Design and Optimization of a Novel Wheel-Leg Hybrid Robot Leg Structure

In the field of advanced robotics, the integration of wheel and leg mechanisms represents a significant leap in robot technology, enabling enhanced mobility across diverse terrains. Traditional wheeled robots excel on flat surfaces but struggle with obstacles, while legged robots offer superior obstacle negotiation at the cost of complexity and control challenges. To address these limitations, we propose a novel wheel-leg hybrid robot with a single-degree-of-freedom (DOF) composite linkage leg structure. This design simplifies control while maintaining high performance in both wheeled and legged modes, embodying the evolution of robot technology. The leg mechanism utilizes a six-bar linkage system, optimized for smooth foot-end trajectories and efficient motion. This article details the kinematic modeling, trajectory planning, parameter optimization using particle swarm optimization (PSO), and validation through simulations and experiments, all contributing to advancements in robot technology.

The robot’s overall structure comprises a four-legged configuration, with each leg group consisting of two identical single-DOF leg mechanisms. One leg in each group incorporates a self-locking hub motor for wheeled locomotion, while the other assists in obstacle crossing. This hybrid approach leverages the efficiency of wheeled movement on flat ground and the adaptability of legged motion over rough terrain, showcasing the versatility of modern robot technology. The mechanical design ensures stability and reduces the number of actuators, simplifying the control system. The leg mechanism is modeled as a planar six-bar linkage, with key dimensions optimized to achieve desired performance metrics. Below, we present the kinematic analysis and optimization framework that underpin this innovative robot technology.

Kinematic Analysis of the Leg Mechanism

The leg mechanism is a six-bar linkage with one DOF, determined using the Grübler’s formula: $$ F = 3(n-1) – 2P_L – P_H $$ where \( n = 5 \) (number of moving links), \( P_L = 7 \) (number of lower pairs), and \( P_H = 0 \) (number of higher pairs), resulting in \( F = 1 \).

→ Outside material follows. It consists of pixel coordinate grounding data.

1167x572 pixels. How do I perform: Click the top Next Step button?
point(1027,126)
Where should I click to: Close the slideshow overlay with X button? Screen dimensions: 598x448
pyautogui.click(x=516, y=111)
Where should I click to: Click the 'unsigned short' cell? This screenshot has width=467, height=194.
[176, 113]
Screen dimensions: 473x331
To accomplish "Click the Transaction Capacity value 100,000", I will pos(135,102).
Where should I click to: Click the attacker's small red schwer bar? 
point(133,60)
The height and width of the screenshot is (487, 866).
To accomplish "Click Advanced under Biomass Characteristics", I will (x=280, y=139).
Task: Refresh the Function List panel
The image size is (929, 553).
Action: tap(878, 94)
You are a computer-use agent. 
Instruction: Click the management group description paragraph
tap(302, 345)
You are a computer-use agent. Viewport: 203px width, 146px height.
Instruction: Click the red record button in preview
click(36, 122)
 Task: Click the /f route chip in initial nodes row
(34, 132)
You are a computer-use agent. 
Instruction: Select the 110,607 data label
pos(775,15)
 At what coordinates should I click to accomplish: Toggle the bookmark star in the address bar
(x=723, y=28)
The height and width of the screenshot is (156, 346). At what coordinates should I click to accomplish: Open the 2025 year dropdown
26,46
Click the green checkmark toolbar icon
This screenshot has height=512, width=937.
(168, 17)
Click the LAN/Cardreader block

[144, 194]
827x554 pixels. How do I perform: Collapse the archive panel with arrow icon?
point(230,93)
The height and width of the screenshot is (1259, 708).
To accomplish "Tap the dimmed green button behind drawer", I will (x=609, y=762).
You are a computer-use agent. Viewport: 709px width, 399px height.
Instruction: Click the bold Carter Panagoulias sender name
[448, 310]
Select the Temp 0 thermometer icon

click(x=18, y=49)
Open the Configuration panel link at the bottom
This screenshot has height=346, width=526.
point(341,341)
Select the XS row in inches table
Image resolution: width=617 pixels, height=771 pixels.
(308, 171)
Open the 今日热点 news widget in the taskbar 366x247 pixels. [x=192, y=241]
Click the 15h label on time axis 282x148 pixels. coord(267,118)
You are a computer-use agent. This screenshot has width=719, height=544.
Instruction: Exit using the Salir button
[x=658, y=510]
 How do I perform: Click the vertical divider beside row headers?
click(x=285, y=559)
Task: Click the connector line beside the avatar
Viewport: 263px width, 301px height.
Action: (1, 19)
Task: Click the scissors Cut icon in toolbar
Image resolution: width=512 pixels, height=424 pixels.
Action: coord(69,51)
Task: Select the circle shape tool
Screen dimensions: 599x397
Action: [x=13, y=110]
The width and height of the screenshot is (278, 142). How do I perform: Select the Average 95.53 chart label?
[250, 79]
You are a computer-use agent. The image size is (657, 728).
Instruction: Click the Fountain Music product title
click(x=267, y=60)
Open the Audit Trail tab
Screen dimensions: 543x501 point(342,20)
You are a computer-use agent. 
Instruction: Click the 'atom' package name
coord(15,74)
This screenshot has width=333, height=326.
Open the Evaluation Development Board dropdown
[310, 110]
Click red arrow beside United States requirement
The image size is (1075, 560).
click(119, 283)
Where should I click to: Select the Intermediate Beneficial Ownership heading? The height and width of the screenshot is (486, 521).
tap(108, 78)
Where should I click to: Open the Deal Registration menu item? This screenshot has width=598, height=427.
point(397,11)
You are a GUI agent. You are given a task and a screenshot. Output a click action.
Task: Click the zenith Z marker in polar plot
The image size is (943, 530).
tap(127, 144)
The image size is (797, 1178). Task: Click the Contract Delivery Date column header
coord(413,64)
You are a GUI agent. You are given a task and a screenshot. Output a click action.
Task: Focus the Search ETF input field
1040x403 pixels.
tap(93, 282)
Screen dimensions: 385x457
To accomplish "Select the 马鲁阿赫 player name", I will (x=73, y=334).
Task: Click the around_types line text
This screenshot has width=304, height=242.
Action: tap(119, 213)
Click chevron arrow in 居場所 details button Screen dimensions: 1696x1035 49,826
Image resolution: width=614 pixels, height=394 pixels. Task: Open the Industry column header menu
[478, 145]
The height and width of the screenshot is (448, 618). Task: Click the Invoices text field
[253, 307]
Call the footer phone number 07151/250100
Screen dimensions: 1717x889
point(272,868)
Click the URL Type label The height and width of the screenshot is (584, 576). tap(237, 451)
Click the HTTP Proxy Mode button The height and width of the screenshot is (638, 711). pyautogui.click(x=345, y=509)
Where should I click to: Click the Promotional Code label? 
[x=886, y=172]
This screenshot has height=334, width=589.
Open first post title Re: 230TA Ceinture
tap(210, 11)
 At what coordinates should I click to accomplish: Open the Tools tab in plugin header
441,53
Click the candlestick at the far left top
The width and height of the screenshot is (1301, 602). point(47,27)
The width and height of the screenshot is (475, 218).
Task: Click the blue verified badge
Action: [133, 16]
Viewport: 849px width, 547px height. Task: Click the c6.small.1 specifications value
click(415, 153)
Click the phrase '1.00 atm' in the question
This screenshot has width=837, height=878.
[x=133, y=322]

This simplicity is crucial for reliable robot technology. The linkage consists of a driving crank (AB), a connecting link (G-C-B), two rockers (CD and EF), and a leg link (EH), with fixed points A, D, and F on the mounting plate. A local coordinate system is established at point A, with the x-axis aligned along the mounting plate, and a global coordinate system with the X-axis horizontal. The vector loop equations for the four-bar linkage (AB-BC-CD-AD) are derived as:

$$ \begin{cases} l_1 \cos \theta_1 + l_2 \cos \theta_2 = l_4 + l_3 \cos \theta_3 \\ l_1 \sin \theta_1 + l_2 \sin \theta_2 = l_3 \sin \theta_3 \end{cases} $$

where \( \theta_1 \), \( \theta_2 \), and \( \theta_3 \) are the angles of the crank, connecting link, and rocker CD with the x-axis, respectively. Eliminating \( \theta_2 \) yields:

$$ a \sin \theta_3 + b \cos \theta_3 + c = 0 $$

with coefficients: $$ a = 2 l_1 l_3 \sin \theta_1 $$, $$ b = 2 l_3 (l_1 \cos \theta_1 – l_4) $$, and $$ c = l_2^2 – l_1^2 – l_3^2 – l_4^2 + 2 l_1 l_4 \cos \theta_1 $$. Solving for \( \theta_3 \) and \( \theta_2 \):

$$ \theta_2 = \sin^{-1} \left( \frac{l_3 \sin \theta_3 – l_1 \sin \theta_1}{l_2} \right) $$

$$ \theta_3 = 2 \tan^{-1} \left( \frac{-a \pm \sqrt{a^2 + b^2 – c^2}}{b – c} \right) $$

The coordinates of point G are then computed as:

$$ \begin{cases} x_G = l_1 \cos \theta_1 + l_2 \cos \theta_2 + l_7 \cos(180^\circ – \angle GCB + \theta_2) \\ y_G = l_1 \sin \theta_1 + l_2 \sin \theta_2 + l_7 \sin(180^\circ – \angle GCB + \theta_2) \end{cases} $$

where \( \angle GCB = \cos^{-1} \left( \frac{l_1^2 + l_7^2 – l_8^2}{2 l_1 l_7} \right) \). Connecting points G and F forms an auxiliary triangle, allowing the calculation of point E’s coordinates. The angle \( \theta_6 \) for rocker EF is derived as \( \theta_6 = \theta_4 – \theta_5 \), where \( \theta_4 = \cos^{-1} \left( \frac{\mathbf{x}_{GF} \cdot \mathbf{e}_x}{|\mathbf{x}_{GF}|} \right) \) and \( \theta_5 = \cos^{-1} \left( \frac{l_5^2 + l_{11}^2 – l_9^2}{2 l_5 l_{11}} \right) \). Thus, point E is:

$$ \begin{cases} x_E = x_F + l_5 \cos \theta_6 \\ y_E = l_5 \sin \theta_6 \end{cases} $$

Finally, the foot-end point H coordinates are obtained from the proportional relationship along link EG:

$$ \begin{cases} x_H = x_G + \frac{l_{10}}{l_9} (x_E – x_G) \\ y_H = y_G + \frac{l_{10}}{l_9} (y_E – y_G) \end{cases} $$

Transforming to the global coordinate system using the mounting plate angle \( \theta_0 \):

$$ \begin{cases} X_H = x_H \cos \theta_0 – y_H \sin \theta_0 \\ Y_H = x_H \sin \theta_0 + y_H \cos \theta_0 \end{cases} $$

This kinematic model forms the basis for trajectory planning and optimization in robot technology.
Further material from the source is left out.